French GP ‘not dead’ yet – Boullier

The French GP is “not dead”, the Paul Ricard race’s director Eric Boullier has insisted.

As Formula 1 gathered at the venue in Le Castellet on Thursday, most drivers were resigned to the fact that it may be their last in France.

“It might not be on the calendar next year, so it will be important to enjoy every second of it,” said French driver Pierre Gasly.

But while some rued the likely loss of one of F1’s most historic host nations, others seem less bothered about no longer racing at Paul Ricard.

“In fairness, this track is not so exciting,” said quadruple world champion Sebastian Vettel. “I don’t think many drivers are huge fans, at least behind the camera.”

There have, however, been efforts to relocate the event to a city like Nice, but most insiders consider that to be unlikely.

The race’s boss, former McLaren team principal and Frenchman Boullier, insists that negotiations are still taking place.
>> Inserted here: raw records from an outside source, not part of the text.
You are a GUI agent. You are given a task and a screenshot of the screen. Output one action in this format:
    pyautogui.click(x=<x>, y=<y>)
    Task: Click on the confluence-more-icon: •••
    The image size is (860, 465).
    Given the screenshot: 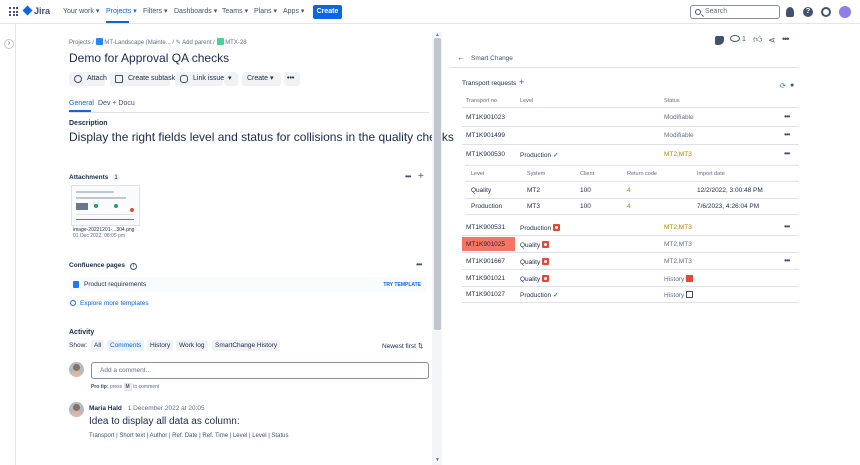 What is the action you would take?
    pyautogui.click(x=419, y=264)
    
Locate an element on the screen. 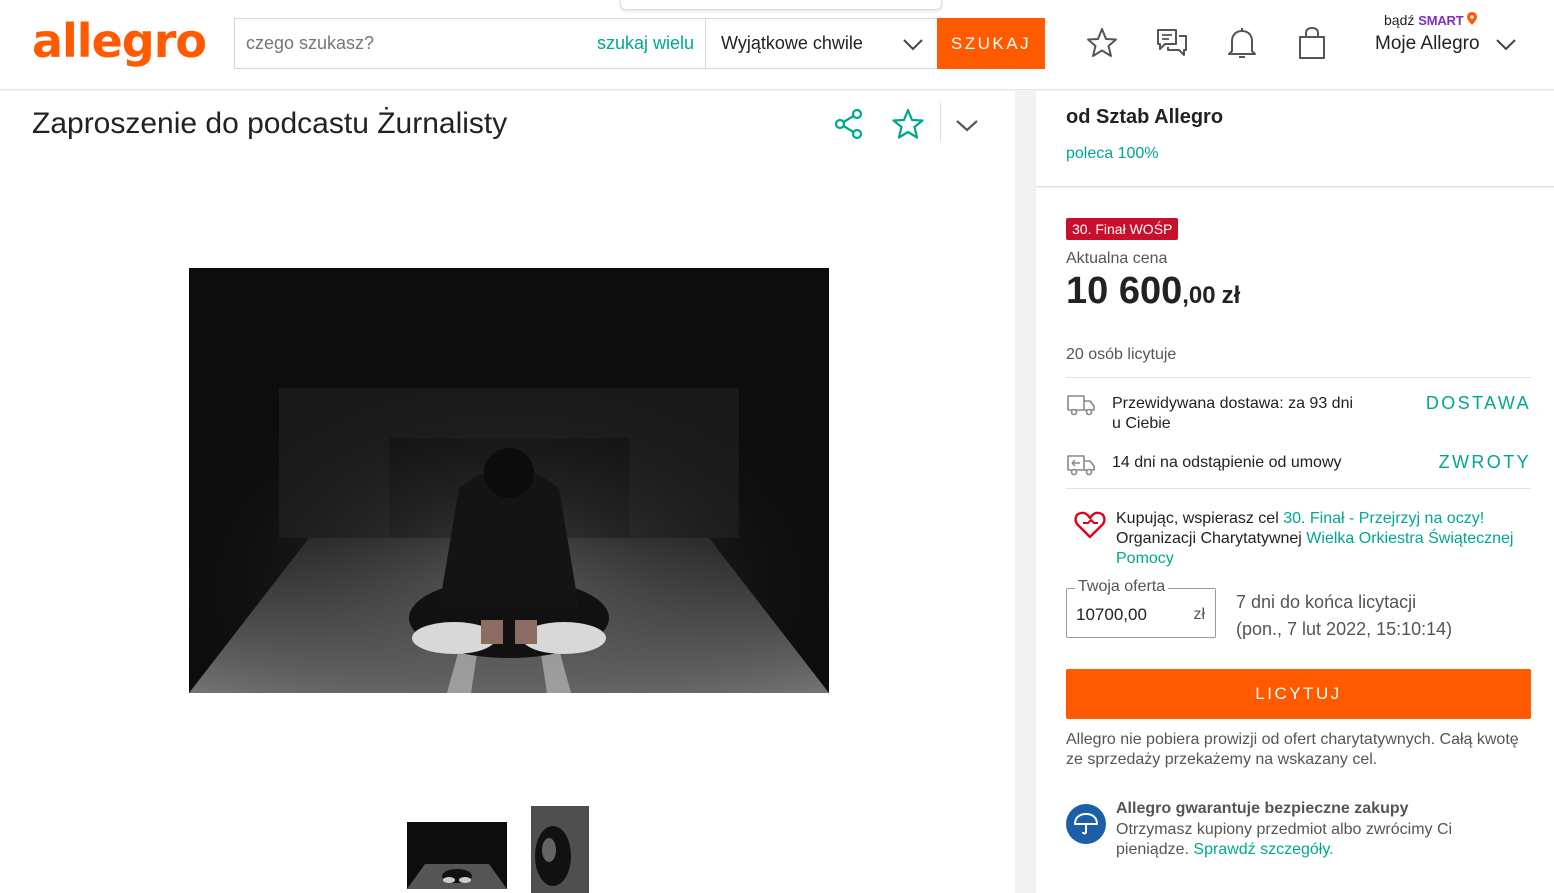 The image size is (1554, 893). search-many-link: szukaj wielu is located at coordinates (646, 44).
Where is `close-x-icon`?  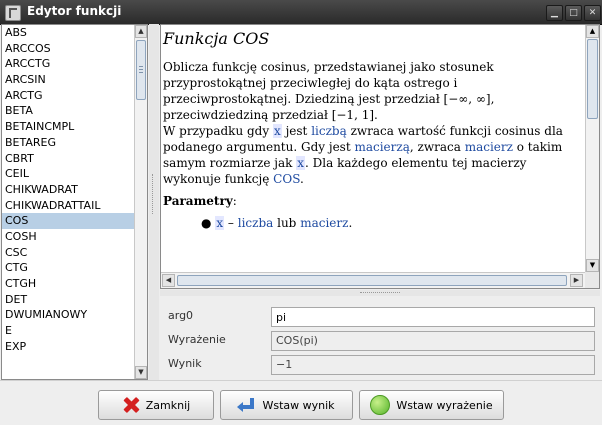 close-x-icon is located at coordinates (131, 405).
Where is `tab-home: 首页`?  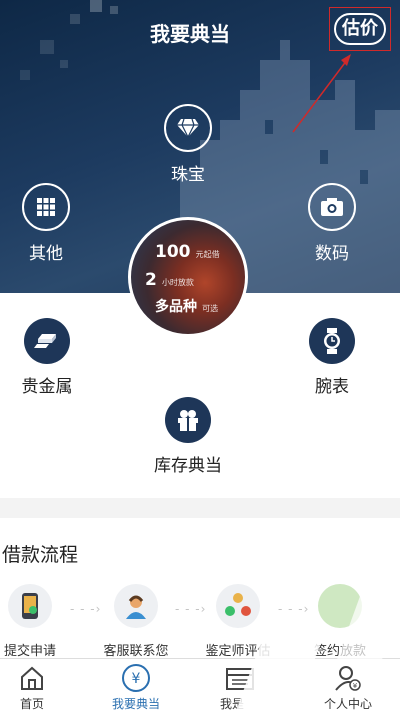 tab-home: 首页 is located at coordinates (41, 688).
“We are not dead,” he smiled to Agence France-Presse, revealing that a crowd of 200,000 this weekend is a French GP record.

As for France’s percentage chance of staying on the calendar, Boullier added: “I wouldn’t give a percentage.

“The president of FOM (Stefano Domenicali) made it clear that France deserves to be there. FOM are also working on expanding their calendar in terms of the number of Grands Prix and therefore on several solutions.”

One of those solutions is thought to be a pool of up to 30 grand prix hosts, with some then annually rotating a single place every two or more years.

“There is no ideal solution,” Boullier said.

“We have all the scenarios under discussion with FOM, who strategically speaking would like to have more grands prix and then alternation could be a solution for several of them.

“From the moment when the will on both sides is to keep a grand prix in France, whether every two years, every three years, five years or every year, we’ll see.

“We have to register for the future possibility that there may be 30 grands prix for 25 dates. So we’re not dead, we’re discussing.”